A Padova sfila il corteo pro Israele, alcune contestazioni: «Criminali»

In cinquanta in mobilitazione dal ghetto fino al Santo: «Noi contro l’antisemitismo». L’organizzatore: «Le foto di Hamas dei bambini morti sono false, è propaganda». Ma dieci giorni fa una commissione dell’Onu ha accusato Netanyahu di genocidio

Edoardo Fioretto
La partenza del corteo pro Israele dal ghetto
La partenza del corteo pro Israele dal ghetto

Un corteo pro Israele ha sfilato per le strade del centro. Una manifestazione speculare a quella di appena ventiquattro ore prima, quando seicento persone hanno invaso la tangenziale ovest «contro il genocidio a Gaza» e a sostegno del popolo palestinese.
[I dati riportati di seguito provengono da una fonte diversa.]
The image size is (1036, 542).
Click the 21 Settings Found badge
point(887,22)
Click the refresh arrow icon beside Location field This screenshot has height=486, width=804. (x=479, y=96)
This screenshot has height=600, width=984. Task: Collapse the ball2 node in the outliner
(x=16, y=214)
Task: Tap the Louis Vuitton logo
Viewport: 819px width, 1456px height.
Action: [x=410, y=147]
Così, in cinquanta oggi pomeriggio sono partiti dal ghetto, tra cui il presidente della comunità ebraica di Padova Gianni Parenzo, e il presidente del movimento internazionale “Marcia della vita”, Heinz Reuss, arrivato dalla Germania.
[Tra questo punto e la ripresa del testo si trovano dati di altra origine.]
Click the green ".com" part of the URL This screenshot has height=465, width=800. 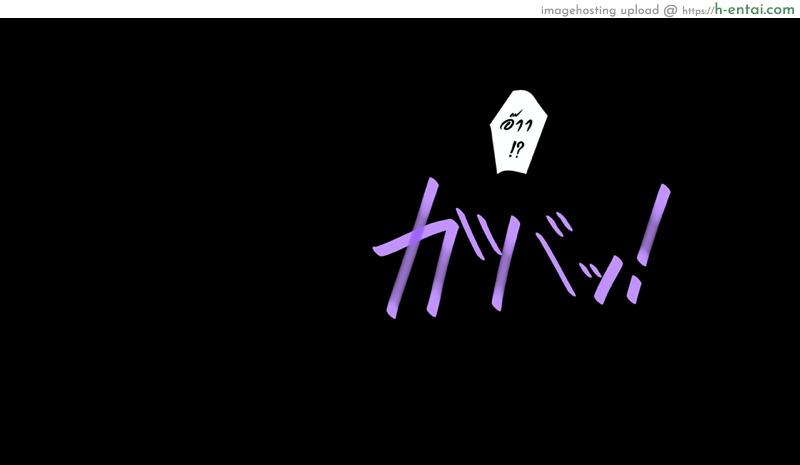point(781,9)
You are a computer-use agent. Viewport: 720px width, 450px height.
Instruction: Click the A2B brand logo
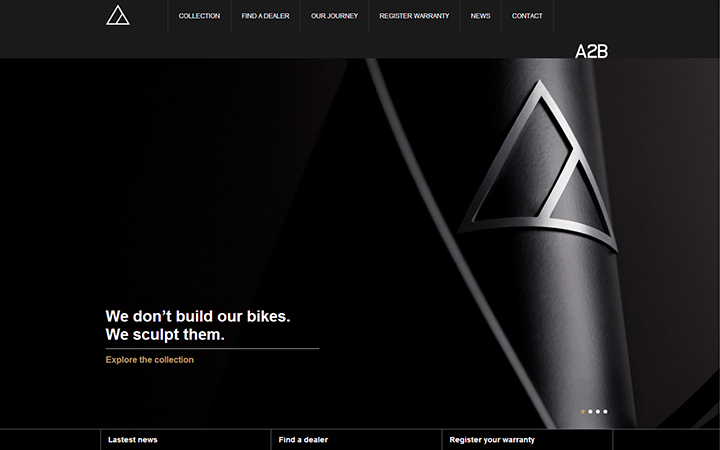pos(591,51)
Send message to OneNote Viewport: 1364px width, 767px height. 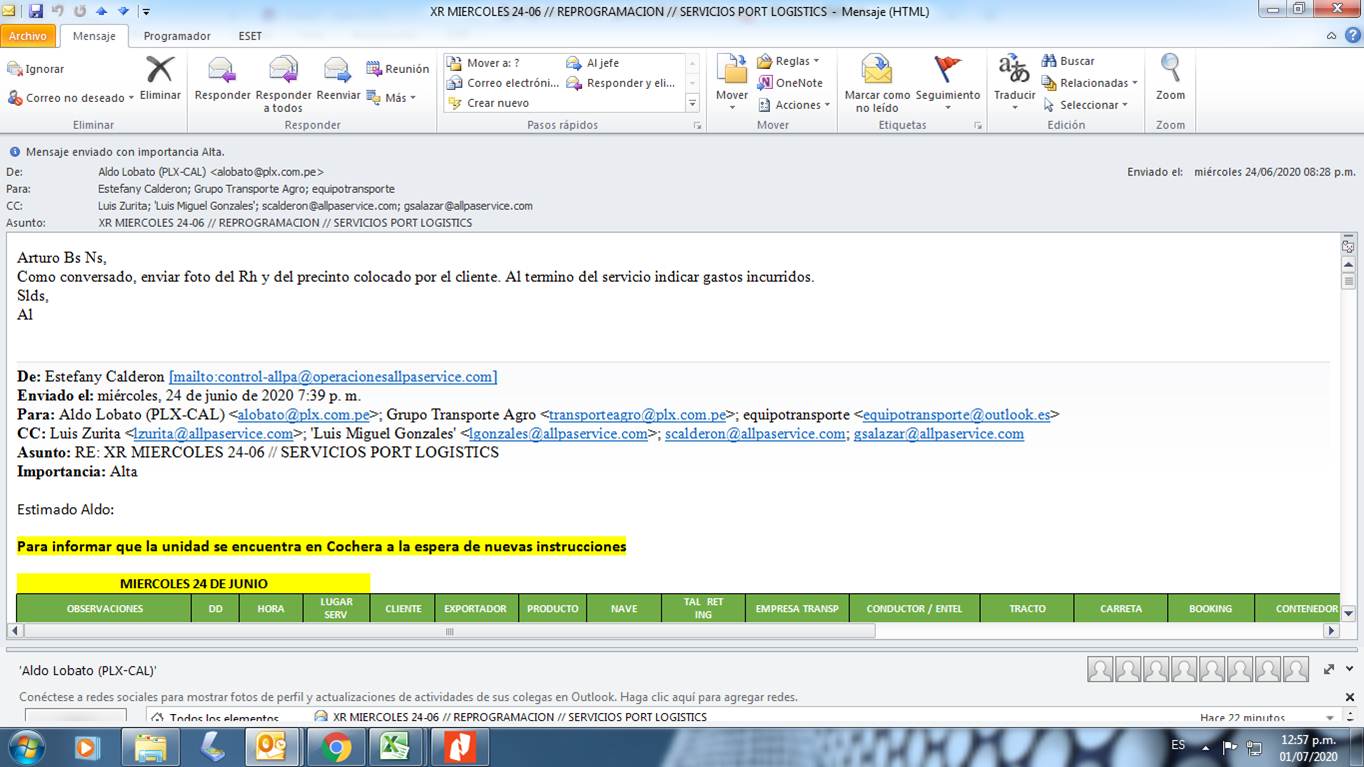click(x=790, y=83)
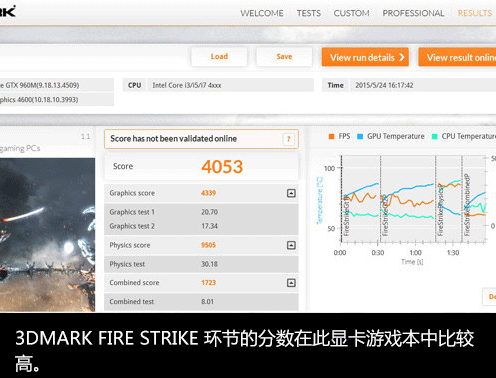Switch to the TESTS tab

(309, 13)
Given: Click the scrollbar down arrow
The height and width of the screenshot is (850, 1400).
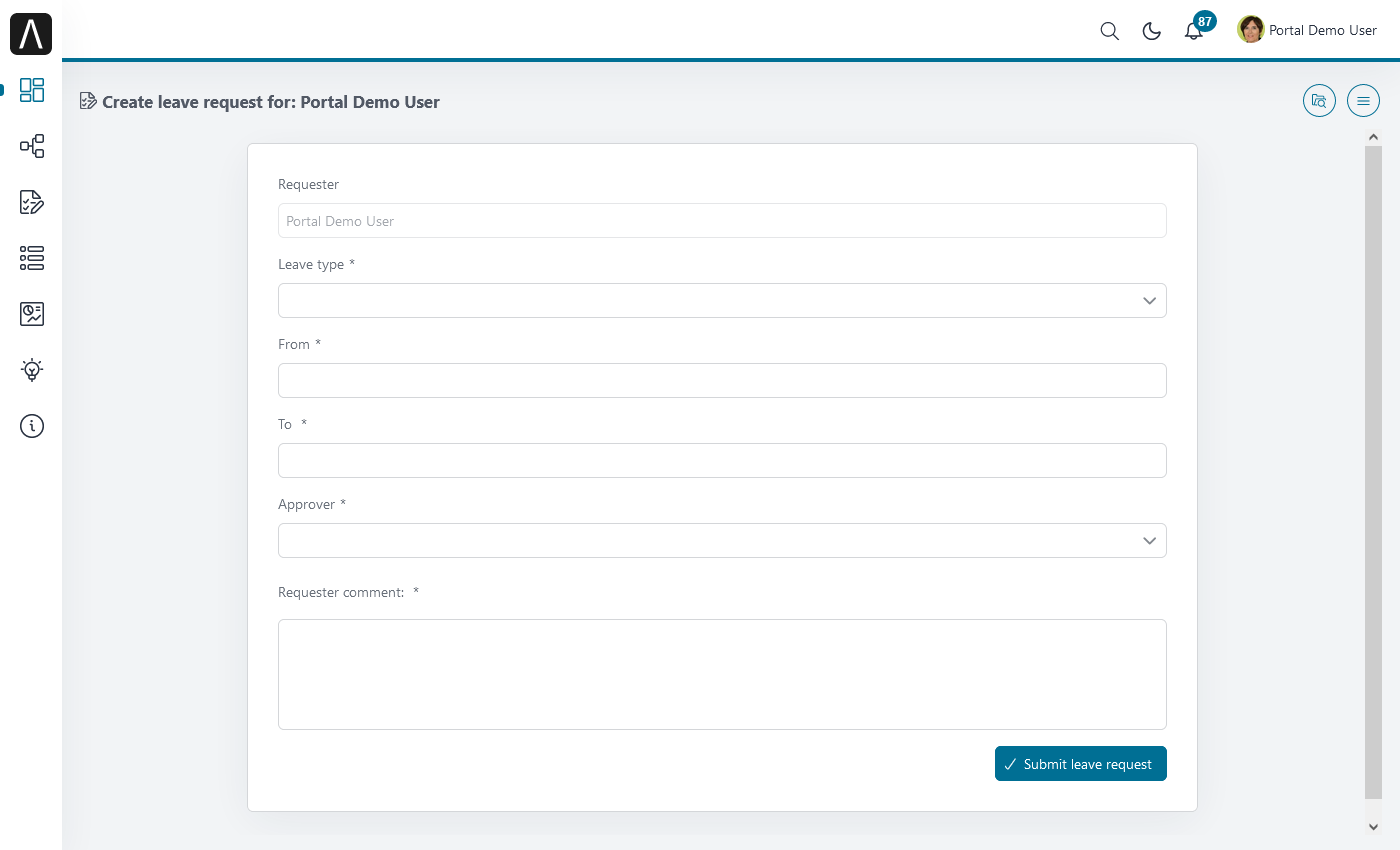Looking at the screenshot, I should point(1373,826).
Il corteo arriva in piazza del Santo: tra le bandiere, anche quella israeliana
Il corteo arriva in piazza del Santo: tra le bandiere, anche quella israeliana

Le reazioni dei padovani hanno confermato la distanza tra le due proteste. Dove i pro Gaza avevano trovato un inatteso sostegno da parte di automobilisti intrappolati nel traffico, i manifestanti pro Israele hanno raccolto soprattutto sguardi perplessi, se non ostili. Non sono mancate contestazioni verbali: «criminali», ha gridato un passante, mentre altri si sono limitati a esprimere disdegno. E, sebbene la marcia si sia conclusa senza incidenti e senza episodi di antisemitismo, l’atmosfera è rimasta segnata da un generale senso di freddezza.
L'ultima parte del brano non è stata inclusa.